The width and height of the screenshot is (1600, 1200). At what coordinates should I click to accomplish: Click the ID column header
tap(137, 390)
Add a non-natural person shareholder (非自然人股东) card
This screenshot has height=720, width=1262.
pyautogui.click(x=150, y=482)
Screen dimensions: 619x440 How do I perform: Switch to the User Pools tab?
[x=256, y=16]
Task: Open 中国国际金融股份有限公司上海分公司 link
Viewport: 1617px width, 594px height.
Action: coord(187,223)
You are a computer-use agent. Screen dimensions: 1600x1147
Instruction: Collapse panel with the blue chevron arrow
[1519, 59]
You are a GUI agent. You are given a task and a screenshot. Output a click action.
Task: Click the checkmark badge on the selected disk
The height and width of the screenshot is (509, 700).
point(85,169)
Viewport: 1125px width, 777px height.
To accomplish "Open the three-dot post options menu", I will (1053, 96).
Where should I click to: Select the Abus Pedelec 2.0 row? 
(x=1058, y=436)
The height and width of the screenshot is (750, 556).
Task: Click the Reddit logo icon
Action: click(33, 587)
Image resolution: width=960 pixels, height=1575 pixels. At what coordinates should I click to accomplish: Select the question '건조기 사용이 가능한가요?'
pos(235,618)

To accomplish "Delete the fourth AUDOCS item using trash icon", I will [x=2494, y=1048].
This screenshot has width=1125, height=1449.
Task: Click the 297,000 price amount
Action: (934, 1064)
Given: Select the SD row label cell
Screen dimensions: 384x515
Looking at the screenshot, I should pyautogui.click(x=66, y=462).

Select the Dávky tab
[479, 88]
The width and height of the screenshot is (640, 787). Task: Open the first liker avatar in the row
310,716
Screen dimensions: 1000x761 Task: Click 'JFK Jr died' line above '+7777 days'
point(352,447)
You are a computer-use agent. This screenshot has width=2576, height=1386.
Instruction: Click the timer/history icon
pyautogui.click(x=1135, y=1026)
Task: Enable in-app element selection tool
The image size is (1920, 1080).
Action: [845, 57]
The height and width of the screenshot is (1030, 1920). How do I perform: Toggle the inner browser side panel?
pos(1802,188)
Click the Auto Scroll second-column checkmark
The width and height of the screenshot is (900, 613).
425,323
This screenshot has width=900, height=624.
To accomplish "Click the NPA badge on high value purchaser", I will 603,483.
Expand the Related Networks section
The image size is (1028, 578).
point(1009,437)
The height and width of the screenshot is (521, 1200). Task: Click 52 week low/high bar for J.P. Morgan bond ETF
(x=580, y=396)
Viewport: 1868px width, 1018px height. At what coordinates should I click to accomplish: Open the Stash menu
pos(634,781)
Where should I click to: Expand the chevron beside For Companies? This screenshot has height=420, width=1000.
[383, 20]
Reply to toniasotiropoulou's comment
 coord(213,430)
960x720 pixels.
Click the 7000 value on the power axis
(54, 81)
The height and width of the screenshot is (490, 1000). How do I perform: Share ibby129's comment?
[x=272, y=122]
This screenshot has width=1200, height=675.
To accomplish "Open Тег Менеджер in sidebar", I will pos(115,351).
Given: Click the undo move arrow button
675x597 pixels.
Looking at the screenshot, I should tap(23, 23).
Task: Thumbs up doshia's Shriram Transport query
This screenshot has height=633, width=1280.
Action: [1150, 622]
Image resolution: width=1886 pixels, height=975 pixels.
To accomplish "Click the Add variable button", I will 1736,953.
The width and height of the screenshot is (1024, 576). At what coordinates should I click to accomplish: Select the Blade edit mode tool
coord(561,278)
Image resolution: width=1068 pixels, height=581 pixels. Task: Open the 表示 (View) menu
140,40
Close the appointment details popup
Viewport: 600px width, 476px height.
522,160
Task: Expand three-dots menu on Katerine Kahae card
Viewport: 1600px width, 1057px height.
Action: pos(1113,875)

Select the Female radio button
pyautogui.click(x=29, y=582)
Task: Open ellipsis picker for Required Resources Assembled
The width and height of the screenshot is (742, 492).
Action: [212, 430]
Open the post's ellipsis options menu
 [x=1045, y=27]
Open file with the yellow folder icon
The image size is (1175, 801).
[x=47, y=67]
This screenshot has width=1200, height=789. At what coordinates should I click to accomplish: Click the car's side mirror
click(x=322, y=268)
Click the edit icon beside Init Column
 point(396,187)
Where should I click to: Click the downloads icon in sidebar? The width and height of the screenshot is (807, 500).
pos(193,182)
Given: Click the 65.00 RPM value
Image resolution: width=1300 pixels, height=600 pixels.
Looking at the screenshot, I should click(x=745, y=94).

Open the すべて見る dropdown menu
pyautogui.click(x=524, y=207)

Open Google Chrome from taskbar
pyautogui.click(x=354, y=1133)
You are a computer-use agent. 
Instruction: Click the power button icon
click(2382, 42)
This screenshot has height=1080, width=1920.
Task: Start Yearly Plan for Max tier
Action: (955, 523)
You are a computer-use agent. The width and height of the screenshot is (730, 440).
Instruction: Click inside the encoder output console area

SET PROBLEM> Give the records from the line with "Viewport: 1868px width, 1018px" to the line with "coord(213,430)" as a Markdown table with the columns Row and Entry. Number each line in Row, put the line itself in Entry, and leave out any blank lines.

RESULT FOR THIS EXERCISE>
| Row | Entry |
|---|---|
| 1 | Viewport: 1868px width, 1018px height. At what coordinates should I click to accomplish: Open the Stash menu |
| 2 | pos(634,781) |
| 3 | Where should I click to: Expand the chevron beside For Companies? This screenshot has height=420, width=1000. |
| 4 | [383, 20] |
| 5 | Reply to toniasotiropoulou's comment |
| 6 |  coord(213,430) |